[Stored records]
# # #
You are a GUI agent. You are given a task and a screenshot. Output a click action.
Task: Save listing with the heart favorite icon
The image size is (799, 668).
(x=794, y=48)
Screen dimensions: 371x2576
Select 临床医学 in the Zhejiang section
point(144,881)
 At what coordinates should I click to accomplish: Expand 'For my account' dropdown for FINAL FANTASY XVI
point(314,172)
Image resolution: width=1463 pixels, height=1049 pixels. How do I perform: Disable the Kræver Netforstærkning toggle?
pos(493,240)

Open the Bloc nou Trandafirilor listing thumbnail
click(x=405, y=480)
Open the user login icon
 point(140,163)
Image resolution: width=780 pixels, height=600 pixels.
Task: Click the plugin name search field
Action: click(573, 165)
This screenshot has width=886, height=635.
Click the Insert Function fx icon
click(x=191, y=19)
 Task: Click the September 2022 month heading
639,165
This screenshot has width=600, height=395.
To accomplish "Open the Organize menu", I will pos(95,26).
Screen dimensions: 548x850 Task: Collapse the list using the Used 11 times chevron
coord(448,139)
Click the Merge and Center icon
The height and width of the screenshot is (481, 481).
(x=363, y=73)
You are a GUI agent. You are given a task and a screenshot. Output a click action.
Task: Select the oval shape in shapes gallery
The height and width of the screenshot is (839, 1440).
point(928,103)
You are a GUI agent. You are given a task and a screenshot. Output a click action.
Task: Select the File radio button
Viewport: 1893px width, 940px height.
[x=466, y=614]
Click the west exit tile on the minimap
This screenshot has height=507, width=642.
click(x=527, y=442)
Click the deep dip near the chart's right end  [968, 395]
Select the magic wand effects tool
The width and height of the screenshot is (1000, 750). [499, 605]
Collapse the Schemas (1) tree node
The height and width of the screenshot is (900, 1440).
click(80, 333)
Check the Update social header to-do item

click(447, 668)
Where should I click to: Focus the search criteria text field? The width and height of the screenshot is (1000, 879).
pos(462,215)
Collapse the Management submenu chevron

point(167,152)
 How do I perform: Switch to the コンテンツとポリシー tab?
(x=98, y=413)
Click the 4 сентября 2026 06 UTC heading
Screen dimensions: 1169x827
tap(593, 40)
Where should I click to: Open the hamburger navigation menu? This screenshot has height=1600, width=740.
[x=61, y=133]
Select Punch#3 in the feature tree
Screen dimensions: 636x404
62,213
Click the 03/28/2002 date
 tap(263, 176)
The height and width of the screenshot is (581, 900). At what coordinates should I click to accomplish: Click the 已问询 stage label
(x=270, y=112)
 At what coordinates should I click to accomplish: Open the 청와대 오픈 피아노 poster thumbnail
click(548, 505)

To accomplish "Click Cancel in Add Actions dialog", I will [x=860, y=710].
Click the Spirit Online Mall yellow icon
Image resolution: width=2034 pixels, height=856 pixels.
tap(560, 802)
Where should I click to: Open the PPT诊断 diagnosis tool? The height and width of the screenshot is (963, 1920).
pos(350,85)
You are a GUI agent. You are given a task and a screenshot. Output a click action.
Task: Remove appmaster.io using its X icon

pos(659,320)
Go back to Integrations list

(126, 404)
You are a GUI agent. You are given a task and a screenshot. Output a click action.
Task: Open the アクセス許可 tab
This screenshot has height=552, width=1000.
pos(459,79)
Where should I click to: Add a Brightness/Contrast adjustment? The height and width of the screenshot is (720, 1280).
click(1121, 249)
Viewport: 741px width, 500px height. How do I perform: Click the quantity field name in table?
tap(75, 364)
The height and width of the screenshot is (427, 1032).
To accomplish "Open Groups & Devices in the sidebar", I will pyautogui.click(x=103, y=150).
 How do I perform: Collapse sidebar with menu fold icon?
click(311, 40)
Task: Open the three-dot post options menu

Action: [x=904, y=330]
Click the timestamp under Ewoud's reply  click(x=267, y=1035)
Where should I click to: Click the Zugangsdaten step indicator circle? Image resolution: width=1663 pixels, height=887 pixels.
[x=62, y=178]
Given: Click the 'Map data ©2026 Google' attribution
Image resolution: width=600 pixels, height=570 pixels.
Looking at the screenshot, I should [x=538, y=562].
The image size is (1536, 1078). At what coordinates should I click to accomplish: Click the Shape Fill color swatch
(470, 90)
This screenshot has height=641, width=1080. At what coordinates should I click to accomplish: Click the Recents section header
# # #
__WHAT TO DO__
Repeat the records above with every character intact.

__EXERCISE RESPONSE__
You are a GUI agent. You are given a task and a screenshot. Output a click action.
Task: Save listing with the heart favorite icon
The image size is (799, 668).
(x=794, y=48)
Screen dimensions: 371x2576
Select 临床医学 in the Zhejiang section
point(144,881)
 At what coordinates should I click to accomplish: Expand 'For my account' dropdown for FINAL FANTASY XVI
point(314,172)
Image resolution: width=1463 pixels, height=1049 pixels. How do I perform: Disable the Kræver Netforstærkning toggle?
pos(493,240)

Open the Bloc nou Trandafirilor listing thumbnail
click(x=405, y=480)
Open the user login icon
 point(140,163)
Image resolution: width=780 pixels, height=600 pixels.
Task: Click the plugin name search field
Action: click(573, 165)
This screenshot has width=886, height=635.
Click the Insert Function fx icon
click(x=191, y=19)
 Task: Click the September 2022 month heading
639,165
This screenshot has width=600, height=395.
To accomplish "Open the Organize menu", I will pos(95,26).
Screen dimensions: 548x850 Task: Collapse the list using the Used 11 times chevron
coord(448,139)
Click the Merge and Center icon
The height and width of the screenshot is (481, 481).
(x=363, y=73)
You are a GUI agent. You are given a task and a screenshot. Output a click action.
Task: Select the oval shape in shapes gallery
The height and width of the screenshot is (839, 1440).
point(928,103)
You are a GUI agent. You are given a task and a screenshot. Output a click action.
Task: Select the File radio button
Viewport: 1893px width, 940px height.
[x=466, y=614]
Click the west exit tile on the minimap
This screenshot has height=507, width=642.
click(x=527, y=442)
Click the deep dip near the chart's right end  [968, 395]
Select the magic wand effects tool
The width and height of the screenshot is (1000, 750). [499, 605]
Collapse the Schemas (1) tree node
The height and width of the screenshot is (900, 1440).
click(80, 333)
Check the Update social header to-do item

click(447, 668)
Where should I click to: Focus the search criteria text field? The width and height of the screenshot is (1000, 879).
pos(462,215)
Collapse the Management submenu chevron

point(167,152)
 How do I perform: Switch to the コンテンツとポリシー tab?
(x=98, y=413)
Click the 4 сентября 2026 06 UTC heading
Screen dimensions: 1169x827
tap(593, 40)
Where should I click to: Open the hamburger navigation menu? This screenshot has height=1600, width=740.
[x=61, y=133]
Select Punch#3 in the feature tree
Screen dimensions: 636x404
62,213
Click the 03/28/2002 date
 tap(263, 176)
The height and width of the screenshot is (581, 900). At what coordinates should I click to accomplish: Click the 已问询 stage label
(x=270, y=112)
 At what coordinates should I click to accomplish: Open the 청와대 오픈 피아노 poster thumbnail
click(548, 505)

To accomplish "Click Cancel in Add Actions dialog", I will [x=860, y=710].
Click the Spirit Online Mall yellow icon
Image resolution: width=2034 pixels, height=856 pixels.
tap(560, 802)
Where should I click to: Open the PPT诊断 diagnosis tool? The height and width of the screenshot is (963, 1920).
pos(350,85)
You are a GUI agent. You are given a task and a screenshot. Output a click action.
Task: Remove appmaster.io using its X icon

pos(659,320)
Go back to Integrations list

(126, 404)
You are a GUI agent. You are given a task and a screenshot. Output a click action.
Task: Open the アクセス許可 tab
This screenshot has height=552, width=1000.
pos(459,79)
Where should I click to: Add a Brightness/Contrast adjustment? The height and width of the screenshot is (720, 1280).
click(1121, 249)
Viewport: 741px width, 500px height. How do I perform: Click the quantity field name in table?
tap(75, 364)
The height and width of the screenshot is (427, 1032).
To accomplish "Open Groups & Devices in the sidebar", I will pyautogui.click(x=103, y=150).
 How do I perform: Collapse sidebar with menu fold icon?
click(311, 40)
Task: Open the three-dot post options menu

Action: [x=904, y=330]
Click the timestamp under Ewoud's reply  click(x=267, y=1035)
Where should I click to: Click the Zugangsdaten step indicator circle? Image resolution: width=1663 pixels, height=887 pixels.
[x=62, y=178]
Given: Click the 'Map data ©2026 Google' attribution
Image resolution: width=600 pixels, height=570 pixels.
Looking at the screenshot, I should [x=538, y=562].
The image size is (1536, 1078). At what coordinates should I click to accomplish: Click the Shape Fill color swatch
(470, 90)
This screenshot has height=641, width=1080. At what coordinates should I click to accomplish: Click the Recents section header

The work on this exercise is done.